‘Uncanny Mirror’ na Bienal Mediacity, em Seul: face humana e grotesco na arte de Klingemann.

Inteligência Artificial é o próximo passo na evolução da arte?

O 'Estadão QR' conversou com artistas pioneiros na criação de obras com IA para entender como esse processo pode transformar a arte nos próximos anos

Não, a Inteligência Artificial não substituirá os artistas. Assim como as obras produzidas com auxílio das novas tecnologias não vão significar o fim da pintura ou da fotografia. O que está ocorrendo, sim, é uma transformação na arte. Mudança que já está chegando aos corredores de museus como o MoMA e o Barbican Centre e atraindo interesse em casas de leilão, caso da Christie’s e da Sotheby’s.

..............................

[Conjunto de tarefas]:
**A)** Responda às perguntas abaixo com base no texto sobre arte e Inteligência Artificial.
(i) Em que evento e em que cidade foi apresentada a obra ‘Uncanny Mirror’?
(ii) Com quem o 'Estadão QR' conversou?
(iii) Quais casas de leilão são citadas como interessadas nessa mudança?
**B)** Continue o texto sobre arte e Inteligência Artificial a partir da última frase apresentada.

[Linhas de dados]:
..............................

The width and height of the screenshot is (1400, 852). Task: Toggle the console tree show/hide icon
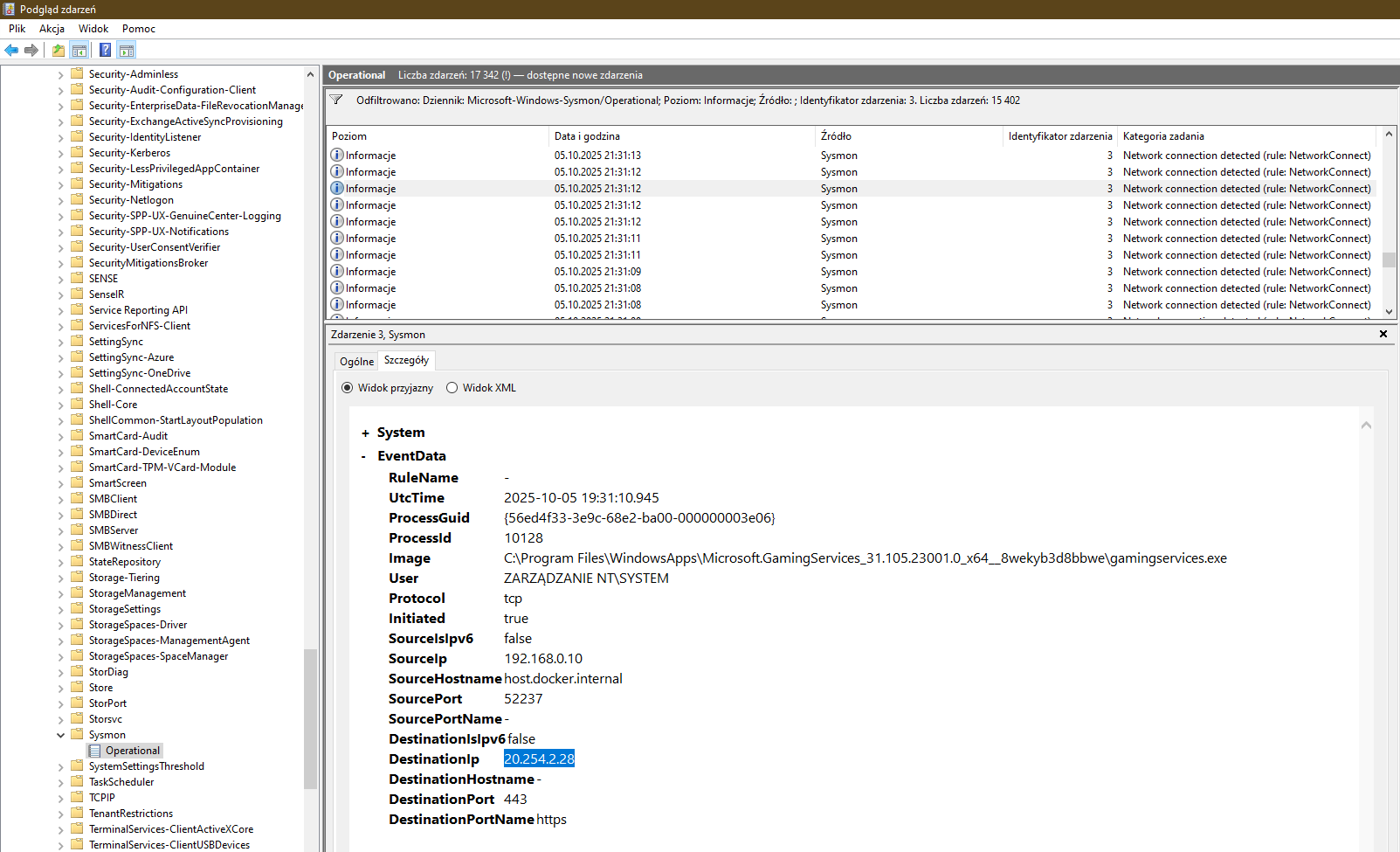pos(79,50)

..............................

[Conjunto de respostas]:
**A)**
(i) Na Bienal Mediacity, em Seul.
(ii) Com artistas pioneiros na criação de obras com IA.
(iii) A Christie’s e a Sotheby’s.

**B)**
O principal modelo usado para gerar arte é o de Redes Generativas Adversárias (GAN) para machine learning, surgido em 2014 a partir da pesquisa de Ian Goodfellow, atualmente diretor de machine learning da Apple. Nesse modelo, duas redes neurais competem entre si, possibilitando a criação de novas imagens a partir de um banco de dados anterior. Já há até um nome para esse movimento, Ganism, proposto pelo desenvolvedor do Google, François Challet.

A artista Anna Ridler fotografou dez mil tulipas para sua obra Myriad.

O Estadão QR conversou com três artistas pioneiros sobre como é o processo criativo em parceria com a IA. São eles: 

  • Anna Ridler: artista britânica que desenvolveu um trabalho com GAN relacionando a volatilidade do mercado de criptomoedas com a Febre das Tulipas, na Holanda do século 17, considerada a primeira bolha especulativa da história.
  • Gauthier Vernier: artista francês, que faz parte do coletivo Obvious (junto com os amigos Hugo Caselles-Dupré e Pierre Fautrel). O grupo foi responsável pela primeira venda de uma obra feita com IA. O quadro Edmond de Belamy foi vendido na Christie’s por US$ 432 mil, em outubro de 2018, com o valor 40 vezes maior do que o esperado. A obra faz parte da série Belamy Family.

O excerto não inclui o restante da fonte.